E mi dicevano le cose che tu dici, ma senza paura, senza tremare come te. Parlammo insieme del destino e della morte. Parlammo dell’Olimpo, ridemmo dei ridicoli mostri…

La Nube: O Issione, Issione, la tua sorte è segnata. Adesso sai cos’è mutato sopra i monti. E anche tu sei mutato. E credi di essere qualcosa più di un uomo.

Issione: Ti dico, Nefele, che tu sei come loro. Perché, almeno in sogno, non dovrebbero piacermi?

La Nube: Folle, non puoi fermarti ai sogni. Salirai fino a loro.

Farai qualcosa di terribile. Poi verrà quella morte.

Issione: Dimmi i nomi di tutte le dee.

La Nube: Lo vedi che il sogno non ti basta già più? E che credi al tuo sogno come fosse reale? Io ti supplico, Issione, non salire alla vetta. Pensa ai mostri e ai castighi. Altro da loro non può uscire.

Issione: Ho fatto ancora un altro sogno questa notte. C’eri anche tu, Nefele. Combattevamo coi Centauri. Avevo un figlio ch’era il figlio di una dea, non so quale. E mi pareva quel giovane che traversò la foresta. Era più forte anche di me, Nefele. I centauri fuggirono, e la montagna fu nostra.

Tu ridevi, Nefele.

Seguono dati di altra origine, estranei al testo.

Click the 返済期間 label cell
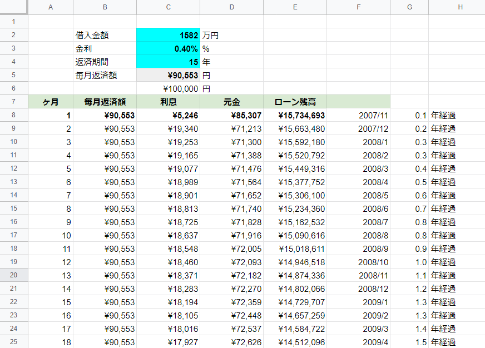Image resolution: width=485 pixels, height=348 pixels. click(x=105, y=62)
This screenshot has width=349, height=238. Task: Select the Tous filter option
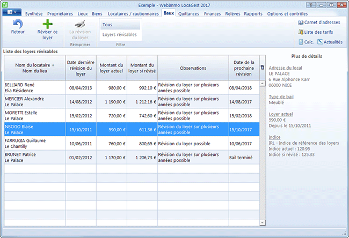click(120, 25)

Vedi che anche nel sogno, la mia sorte è accettabile.

La Nube: La tua sorte è segnata. Non si sollevano impunemente gli occhi a una dea.

Issione: Nemmeno a quella della quercia, la signora delle cime?

La Nube: L’una o l’altra, Issione, non importa. Ma non temere.

Starò con te fino alla fine.

La Chimera

Volentieri i giovani greci andavano a illustrarsi e morire in Oriente.